I either need to drink more wine, or get laid, which is which. As it is I am writing this sober at home on a Tuesday. I’m going to eat some ice cream and dream of getting my greedy hands on more Bea.

You do you.

New column! Crack the Dom Ruinart!

11 May

I’m going to be contributing to Delectable–first column here! For those of you not aware Delectable is the app arm of Antonio Galloni’s Vinous. It serves as both a way to keep track of what you drink, and a way to see what others are saying and drinking! I’ve actually made friends using it.

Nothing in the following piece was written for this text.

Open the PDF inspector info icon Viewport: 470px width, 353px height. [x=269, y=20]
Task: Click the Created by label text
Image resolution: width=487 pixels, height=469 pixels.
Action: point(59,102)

Do take a read of what I titled:

The Big Guys V The Rest of the World

For my first column I spent the weekend at Effervescence LA, a three day celebration of bubbles, and wrote about the difference between Champagne and other traditional method sparklers. Check it out! I’ll still be putting things up on Scrumptious Gruel, and The Whine Situation podcast is coming up on a one year anniversary so there is much to celebrate. Thank you to everyone who is tuning in to any and all of my wino exploits. Someday I wish to toast with every one of you.